La question de la holding animatrice est une source de contentieux depuis de nombreuses années. D'un côté, vous avez les holdings passives qui détiennent des titres de sociétés mais n'exercent que leurs droits d'actionnaires (comme voter et toucher un dividende). De l'autre, vous avez les holdings animatrices, qui participent activement au contrôle des PME et à la détermination de leur stratégie. Les holdings animatrices peuvent faire bénéficier leurs souscripteurs de la réduction ISF-PME, pas les holdings passives. Pourquoi?

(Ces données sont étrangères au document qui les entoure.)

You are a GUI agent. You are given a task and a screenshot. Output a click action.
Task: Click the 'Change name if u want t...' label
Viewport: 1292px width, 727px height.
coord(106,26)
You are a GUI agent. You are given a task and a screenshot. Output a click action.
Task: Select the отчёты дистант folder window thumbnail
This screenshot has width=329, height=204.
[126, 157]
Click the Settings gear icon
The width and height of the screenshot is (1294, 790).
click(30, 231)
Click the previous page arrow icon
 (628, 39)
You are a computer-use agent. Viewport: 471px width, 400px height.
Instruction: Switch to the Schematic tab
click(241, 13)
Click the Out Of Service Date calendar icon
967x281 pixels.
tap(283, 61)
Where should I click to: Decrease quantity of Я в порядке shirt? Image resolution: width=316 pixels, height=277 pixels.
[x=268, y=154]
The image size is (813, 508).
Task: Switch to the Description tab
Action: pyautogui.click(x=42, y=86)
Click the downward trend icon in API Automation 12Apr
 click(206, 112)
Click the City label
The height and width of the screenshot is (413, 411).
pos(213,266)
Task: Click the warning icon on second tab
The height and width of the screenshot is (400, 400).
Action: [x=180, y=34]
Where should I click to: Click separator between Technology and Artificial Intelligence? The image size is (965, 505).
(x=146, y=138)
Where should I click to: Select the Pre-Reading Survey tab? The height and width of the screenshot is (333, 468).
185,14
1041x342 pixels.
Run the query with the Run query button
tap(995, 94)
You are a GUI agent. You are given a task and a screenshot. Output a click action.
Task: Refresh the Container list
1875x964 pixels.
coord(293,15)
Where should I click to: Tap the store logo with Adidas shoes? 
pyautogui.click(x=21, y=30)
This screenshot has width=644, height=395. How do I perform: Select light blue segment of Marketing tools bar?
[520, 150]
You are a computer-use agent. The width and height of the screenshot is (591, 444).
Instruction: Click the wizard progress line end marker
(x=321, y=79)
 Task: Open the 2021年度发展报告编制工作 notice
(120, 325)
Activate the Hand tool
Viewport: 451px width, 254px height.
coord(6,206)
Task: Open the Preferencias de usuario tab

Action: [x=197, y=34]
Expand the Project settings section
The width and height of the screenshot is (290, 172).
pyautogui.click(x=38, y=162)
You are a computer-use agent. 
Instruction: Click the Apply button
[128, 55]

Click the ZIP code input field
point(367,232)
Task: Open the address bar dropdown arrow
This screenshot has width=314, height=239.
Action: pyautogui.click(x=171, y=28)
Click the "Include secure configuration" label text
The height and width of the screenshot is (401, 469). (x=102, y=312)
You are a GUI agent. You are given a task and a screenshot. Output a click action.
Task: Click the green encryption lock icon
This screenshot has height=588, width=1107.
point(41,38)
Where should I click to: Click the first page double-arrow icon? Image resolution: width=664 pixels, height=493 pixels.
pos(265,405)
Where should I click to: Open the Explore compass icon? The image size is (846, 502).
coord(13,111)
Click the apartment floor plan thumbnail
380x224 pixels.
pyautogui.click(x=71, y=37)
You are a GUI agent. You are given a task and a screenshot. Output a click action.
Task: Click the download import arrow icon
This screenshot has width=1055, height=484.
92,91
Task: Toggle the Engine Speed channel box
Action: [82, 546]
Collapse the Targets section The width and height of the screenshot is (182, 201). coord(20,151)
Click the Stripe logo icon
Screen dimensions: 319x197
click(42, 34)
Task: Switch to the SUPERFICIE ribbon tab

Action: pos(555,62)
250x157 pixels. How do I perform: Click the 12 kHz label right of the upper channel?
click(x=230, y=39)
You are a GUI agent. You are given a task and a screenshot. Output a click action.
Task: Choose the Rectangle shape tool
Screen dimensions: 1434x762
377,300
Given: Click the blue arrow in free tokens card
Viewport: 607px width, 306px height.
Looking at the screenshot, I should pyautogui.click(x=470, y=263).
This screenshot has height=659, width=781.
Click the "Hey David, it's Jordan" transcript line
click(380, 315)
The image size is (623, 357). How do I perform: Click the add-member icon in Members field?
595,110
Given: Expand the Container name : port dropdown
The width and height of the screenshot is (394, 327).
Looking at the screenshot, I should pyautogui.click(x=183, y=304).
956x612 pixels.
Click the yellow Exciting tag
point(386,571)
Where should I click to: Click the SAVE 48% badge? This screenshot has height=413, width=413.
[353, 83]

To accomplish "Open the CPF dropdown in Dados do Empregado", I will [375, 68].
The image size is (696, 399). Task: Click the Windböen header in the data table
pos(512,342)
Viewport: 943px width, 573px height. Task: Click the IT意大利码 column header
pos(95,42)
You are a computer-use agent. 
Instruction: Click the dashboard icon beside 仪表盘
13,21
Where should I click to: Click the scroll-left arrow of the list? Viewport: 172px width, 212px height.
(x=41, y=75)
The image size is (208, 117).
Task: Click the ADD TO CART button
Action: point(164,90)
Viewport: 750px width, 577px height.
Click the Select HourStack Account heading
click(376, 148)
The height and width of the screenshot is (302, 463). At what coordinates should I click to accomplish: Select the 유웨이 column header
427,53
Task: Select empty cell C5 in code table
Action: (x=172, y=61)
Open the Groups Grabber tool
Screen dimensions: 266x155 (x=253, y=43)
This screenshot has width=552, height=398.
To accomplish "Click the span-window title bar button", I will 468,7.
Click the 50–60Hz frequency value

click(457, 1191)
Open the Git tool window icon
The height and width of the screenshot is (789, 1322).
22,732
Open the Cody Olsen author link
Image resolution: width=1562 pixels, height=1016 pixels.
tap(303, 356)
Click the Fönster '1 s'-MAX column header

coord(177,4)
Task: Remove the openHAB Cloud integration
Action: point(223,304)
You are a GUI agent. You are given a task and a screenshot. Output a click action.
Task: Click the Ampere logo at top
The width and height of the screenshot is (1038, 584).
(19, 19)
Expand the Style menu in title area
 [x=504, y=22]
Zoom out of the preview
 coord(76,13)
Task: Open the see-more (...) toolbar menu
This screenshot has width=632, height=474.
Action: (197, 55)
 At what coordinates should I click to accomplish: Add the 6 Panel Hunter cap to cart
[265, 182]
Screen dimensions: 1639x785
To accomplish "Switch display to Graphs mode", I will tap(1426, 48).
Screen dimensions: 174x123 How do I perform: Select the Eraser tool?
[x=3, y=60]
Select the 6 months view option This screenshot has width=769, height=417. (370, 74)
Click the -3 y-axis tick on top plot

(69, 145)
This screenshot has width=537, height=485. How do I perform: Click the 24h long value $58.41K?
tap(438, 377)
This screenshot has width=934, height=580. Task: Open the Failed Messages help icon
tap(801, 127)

"Il s'agit pour l'administration de favoriser les activités économiques et pas les activités patrimoniales", décrypte Maud Bondiguel.

Finaréa assure être un réseau de holdings animatrices, avec des experts qui coachent au long cours les PME, notamment sur leur stratégie. Or, une décision du Conseil d'Etat du 13 juin 2018 est venue éclaircir les choses et va plutôt dans le sens de ce que défend Finaréa.

"Une société holding qui a pour activité principale, outre la gestion d'un portefeuille de participations, la participation active à la conduite de la politique du groupe et au contrôle de ses filiales et, le cas échéant et à titre purement interne, la fourniture de services spécifiques, administratifs, juridiques, comptables, financiers et immobiliers, est animatrice de son groupe", détaille ainsi le Conseil d'Etat.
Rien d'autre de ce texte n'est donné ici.